A Next.js front end carries the conversation and the live preview; a FastAPI "brain" turns intent into geometry. The goal is a next version of a real object — a watch mount — that the studio designs better than the hand-built one.
Why I built it
Parametric CAD is powerful and miserable to learn. For the small functional parts I actually print, the bottleneck isn't precision — it's the translation from "I want a holder shaped like this" into the modeling tree. A conversational layer that handles that translation seemed worth trying.
What I learned
- The conversation is the product, not the geometry kernel. Making the talk → design → visualize loop feel good matters more than any single modeling feature.
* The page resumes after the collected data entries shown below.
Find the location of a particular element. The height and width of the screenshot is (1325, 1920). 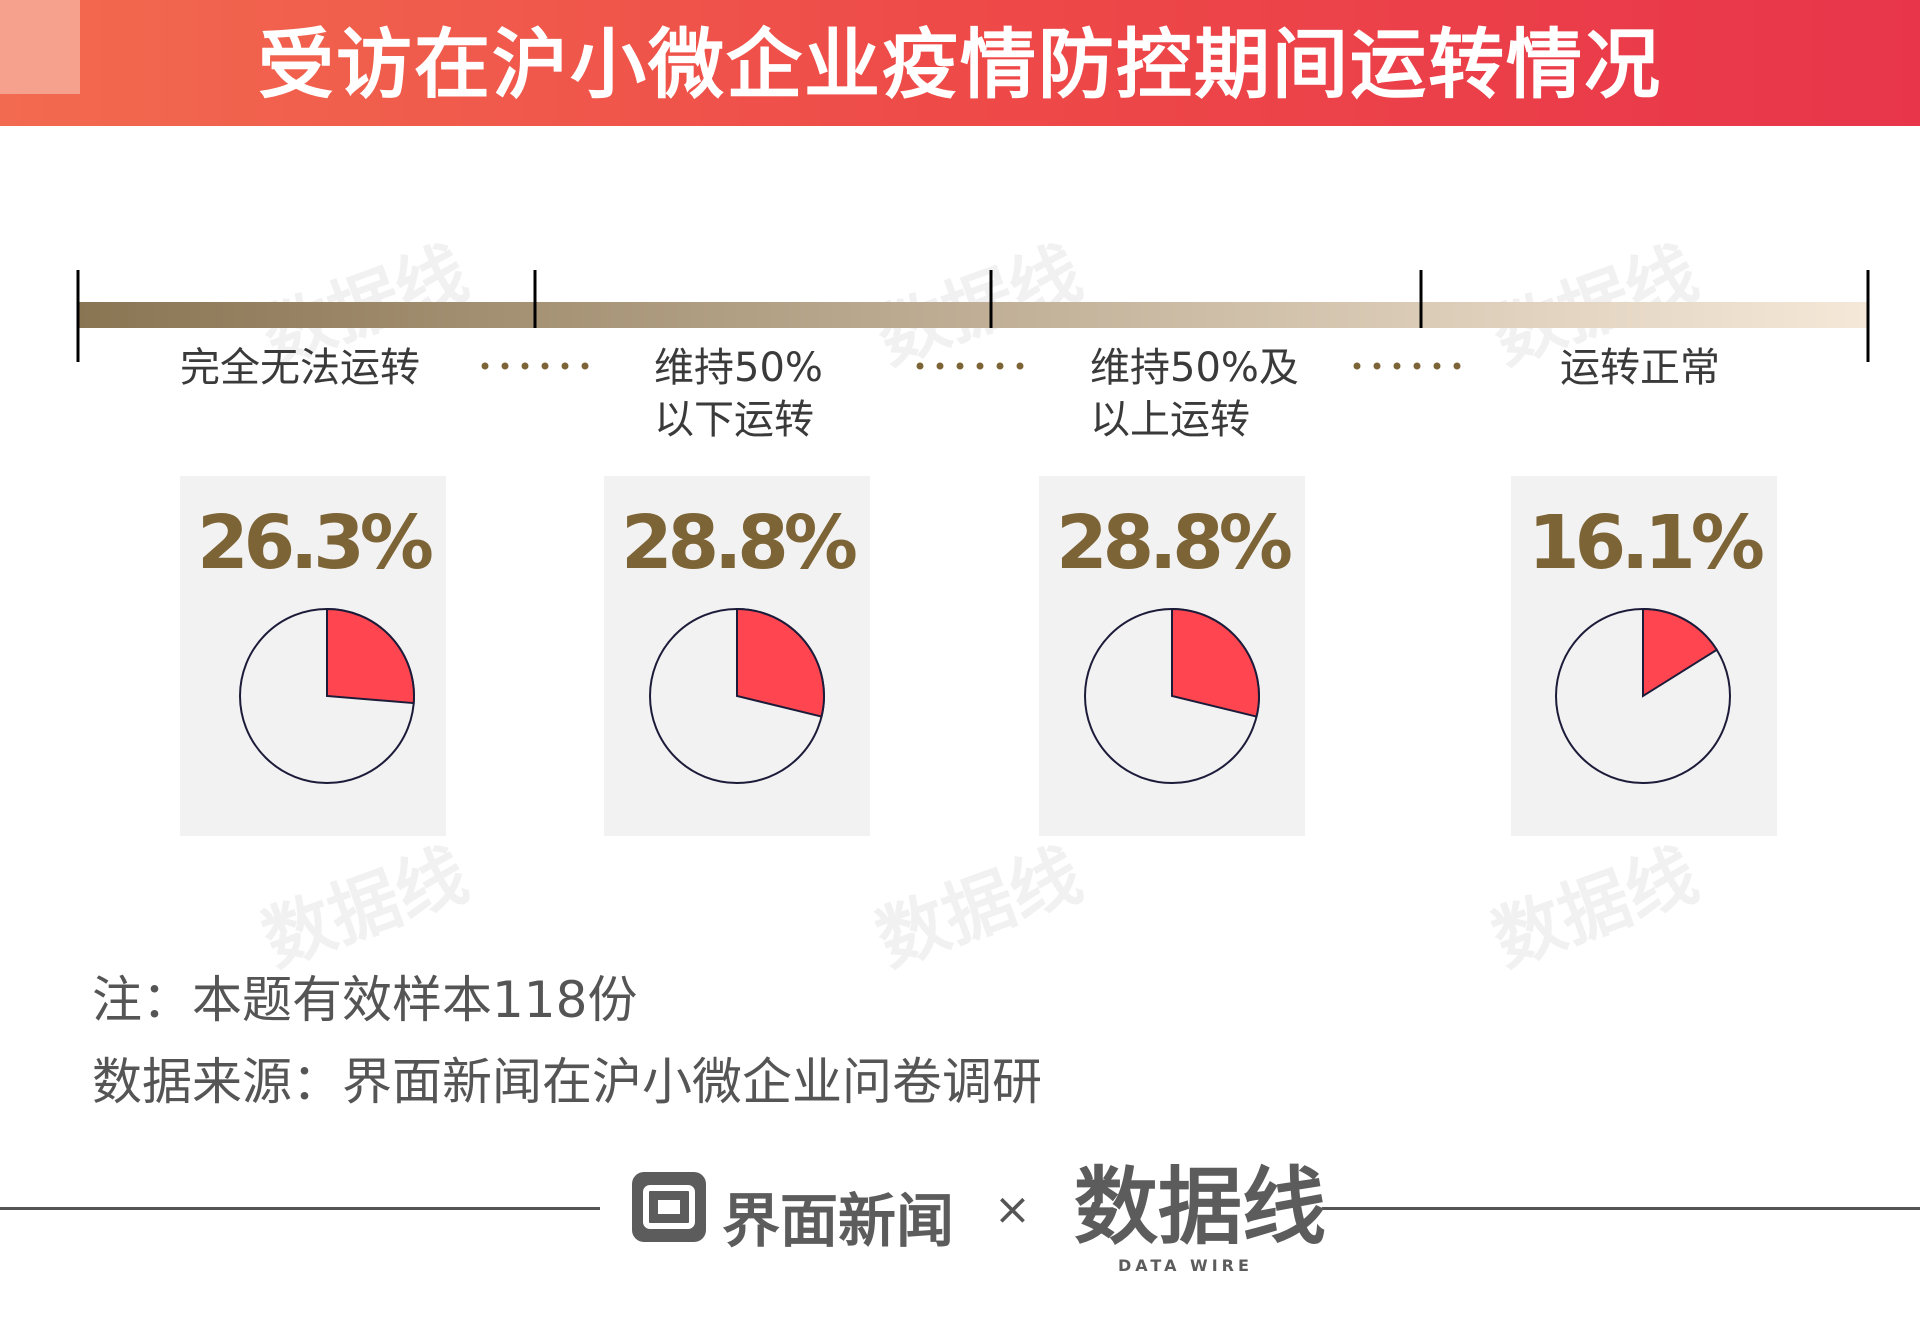

value-label-1: 28.8% is located at coordinates (740, 543).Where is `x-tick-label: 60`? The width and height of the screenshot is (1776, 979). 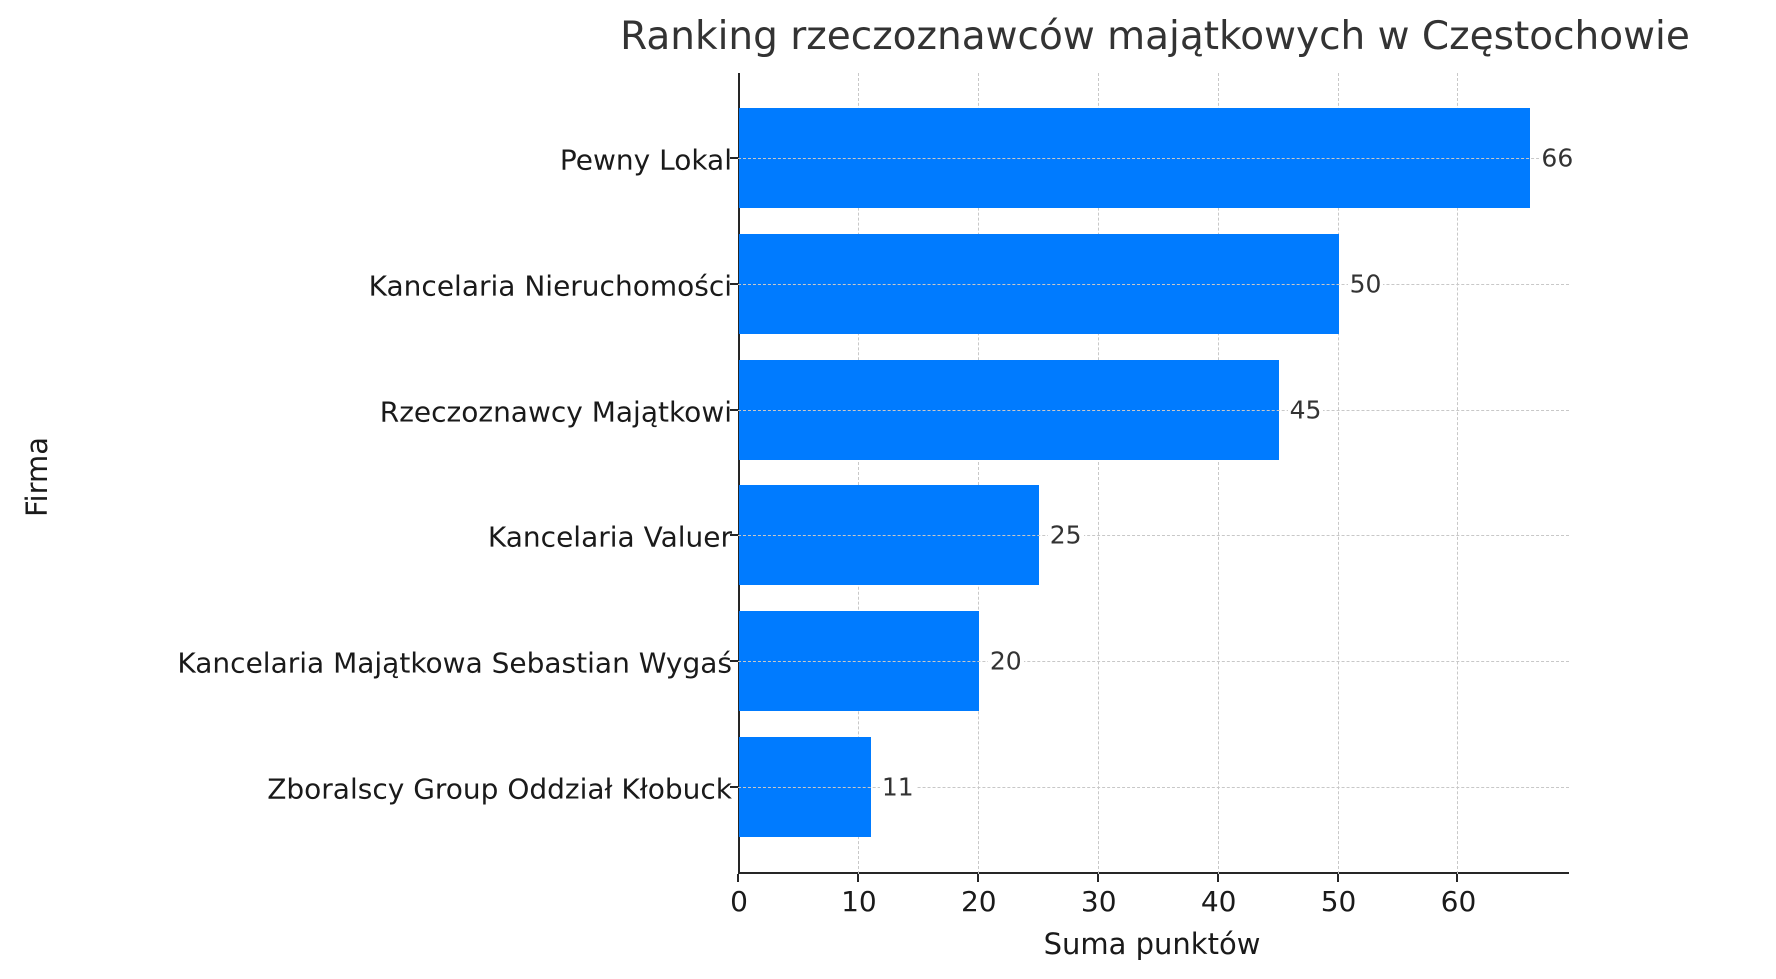 x-tick-label: 60 is located at coordinates (1458, 902).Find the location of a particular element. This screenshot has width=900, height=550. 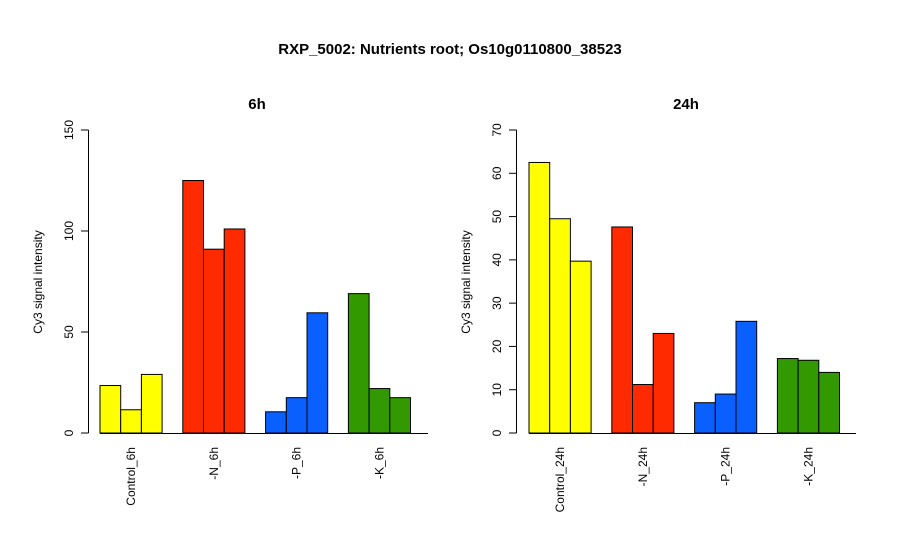

x-axis-labels: Control_6h -N_6h -P_6h -K_6h is located at coordinates (255, 476).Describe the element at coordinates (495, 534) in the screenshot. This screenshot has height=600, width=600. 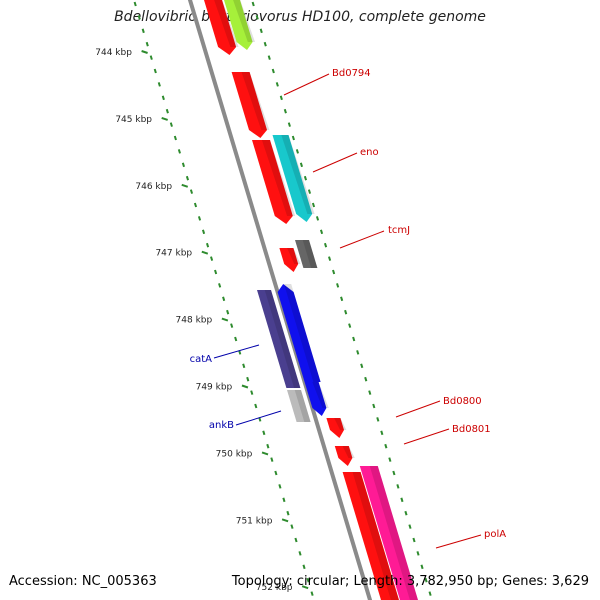
I see `gene-label-pola: polA` at that location.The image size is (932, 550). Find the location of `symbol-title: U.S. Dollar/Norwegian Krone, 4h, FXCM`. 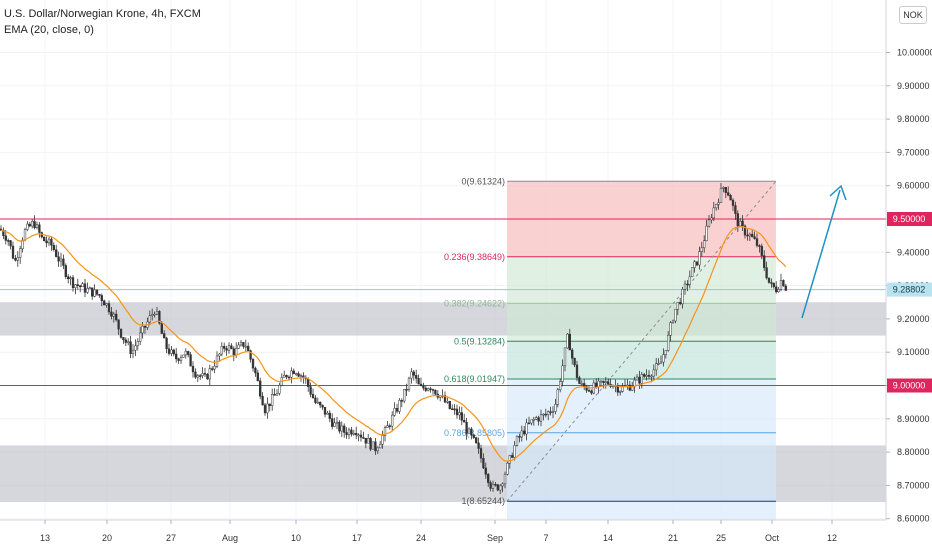

symbol-title: U.S. Dollar/Norwegian Krone, 4h, FXCM is located at coordinates (102, 14).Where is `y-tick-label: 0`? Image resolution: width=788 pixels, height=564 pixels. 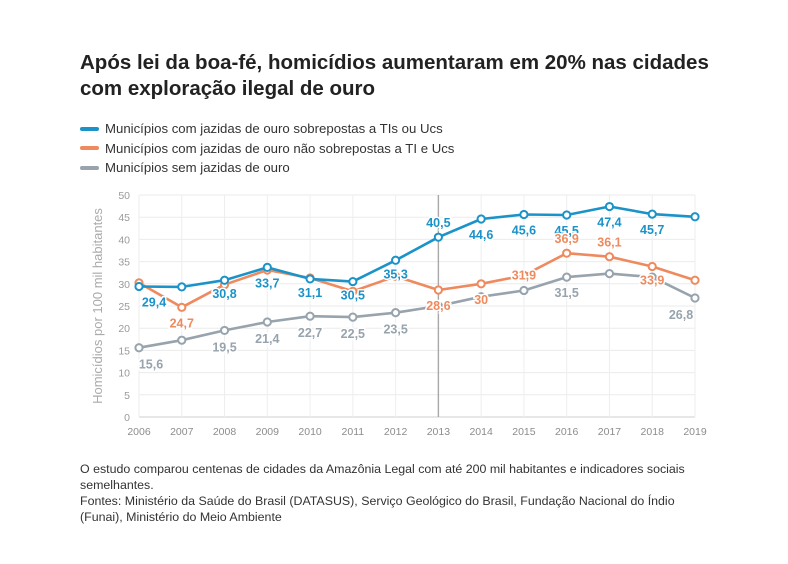 y-tick-label: 0 is located at coordinates (127, 418).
- Reference quality gates everything. The studio can only design as well as the reference it's given; thin or ambiguous reference photos cap how good the output can be.
Status & next steps
Mold v0.2 runs as a me-only studio on the homelab — there's no public demo. The CAD work is currently paused: the conversational loop and rendering are in place, but designing a part that genuinely beats the hand-built version needs better reference photos and a tighter print-feedback loop. It picks back up once the reference capture is solid.